Is there a Rust equivalent of an ML "signature"?

In ML-family languages, there is a concept of an "implementation" and its "interface". The interface is often called a "signature" (the implementation being called a "structure"), and the idea is that the structure is type-checked, producing a "type" that must match the signature.

This allows an implementor to write their signature and then as they change their implementation, know that they're not breaking that signature -- which is the contract with the consumers of the implementation. Of course, when it comes to optimizing compilation, the compiler peers past the signature, but for type-checking, it is never necessary.
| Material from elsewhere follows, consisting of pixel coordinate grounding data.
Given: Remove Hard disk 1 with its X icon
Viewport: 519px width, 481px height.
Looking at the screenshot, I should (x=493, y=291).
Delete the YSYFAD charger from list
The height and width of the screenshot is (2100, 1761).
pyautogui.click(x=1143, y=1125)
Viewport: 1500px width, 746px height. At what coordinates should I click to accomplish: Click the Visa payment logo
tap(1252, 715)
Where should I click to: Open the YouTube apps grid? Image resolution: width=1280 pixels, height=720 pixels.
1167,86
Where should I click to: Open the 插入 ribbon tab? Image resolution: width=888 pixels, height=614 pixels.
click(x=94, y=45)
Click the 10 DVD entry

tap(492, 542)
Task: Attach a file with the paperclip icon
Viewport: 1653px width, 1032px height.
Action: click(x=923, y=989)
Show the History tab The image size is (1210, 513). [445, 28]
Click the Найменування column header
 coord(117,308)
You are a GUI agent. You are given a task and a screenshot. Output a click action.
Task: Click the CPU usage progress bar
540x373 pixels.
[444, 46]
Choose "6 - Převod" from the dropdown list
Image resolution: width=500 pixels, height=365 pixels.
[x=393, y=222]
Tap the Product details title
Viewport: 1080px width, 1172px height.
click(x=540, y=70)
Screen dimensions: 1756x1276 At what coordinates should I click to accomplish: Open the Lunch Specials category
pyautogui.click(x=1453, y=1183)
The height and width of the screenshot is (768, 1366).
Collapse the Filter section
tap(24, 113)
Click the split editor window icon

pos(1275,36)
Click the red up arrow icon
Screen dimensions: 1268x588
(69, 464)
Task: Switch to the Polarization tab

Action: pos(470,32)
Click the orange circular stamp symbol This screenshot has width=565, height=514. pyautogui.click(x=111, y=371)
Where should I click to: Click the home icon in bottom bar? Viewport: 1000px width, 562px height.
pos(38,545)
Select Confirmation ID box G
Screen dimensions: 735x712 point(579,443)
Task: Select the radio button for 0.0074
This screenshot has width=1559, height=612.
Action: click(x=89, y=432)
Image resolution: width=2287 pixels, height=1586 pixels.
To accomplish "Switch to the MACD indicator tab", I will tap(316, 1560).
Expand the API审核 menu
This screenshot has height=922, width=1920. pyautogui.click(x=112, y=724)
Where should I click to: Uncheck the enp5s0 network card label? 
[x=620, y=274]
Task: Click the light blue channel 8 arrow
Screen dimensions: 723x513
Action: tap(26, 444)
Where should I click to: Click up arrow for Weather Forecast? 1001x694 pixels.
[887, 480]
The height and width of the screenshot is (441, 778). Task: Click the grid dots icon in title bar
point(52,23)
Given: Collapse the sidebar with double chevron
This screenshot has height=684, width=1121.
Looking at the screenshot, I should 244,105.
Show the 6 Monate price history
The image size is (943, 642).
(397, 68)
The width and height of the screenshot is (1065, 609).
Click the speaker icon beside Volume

I'm new to Rust, but from what I can tell, it doesn't have this concept. Am I mistaken?

1 Like

In Rust, the line [access-moifier] [extern modifier] [ABI-modifier] fn function-name<type parameter>(arguments) -> return-type is the signature, and hence the interface.
The implementation is would be the body of the function, and the return type of the body must be the return type of the function.
But yes, unlike ML (I suppose, I don't know ML), I don't think people in Rust say like that.

2 Likes

For a single type Rust doesn't really have that, but for generics that sounds like traits: https://doc.rust-lang.org/stable/book/ch10-02-traits.html

2 Likes

So, taking OCaml as a typical example of an ML language, the "signature of an API" you are talking about could be something like:

API

module type Stack = sig
  type 'item collection
  val empty: 'item collection
  val push: 'item collection -> 'item -> 'item collection
  val pop: 'item collection -> ('item * 'item collection) option
end

which defines an API called Stack.

Transposition from OCaml to Rust terms
  1. type 'item collection

    with a collection (associated[1]) type, which is generic over some 'item parameter (In OCaml, the "lifetime syntax" of 'identifier signifies a type parameter[2]; also, generic parameters, in OCaml, go before the generic thing: t option rather than Option<T>, for instance).

    trait Stack {
        type Collection<Item>;
        …
    }
    
  2. val empty: 'item collection

    with a empty (associated) constant (val) of (generic) type Collection<Item>:

    trait … {
      …
      /// Pseudo-code, in Rust.
      const EMPTY<Item>: Self::Collection<Item>;
    }
    
  3. val push: 'item collection -> 'item -> 'item collection

    with a push (associated) constant whose (generic) type is that of a function signature (in Rust, this would be an associated function), with the signature being written in a currified fashion:

    trait … {
      …
      fn push<Item> (
          _: Self::Collection<Item>,
          _: Item,
      ) -> Self::Collection<Item>
      ;
    }
    
  4. And ditto for pop (T * U is the OCaml syntax for a tuple type; in Rust: (T, U)).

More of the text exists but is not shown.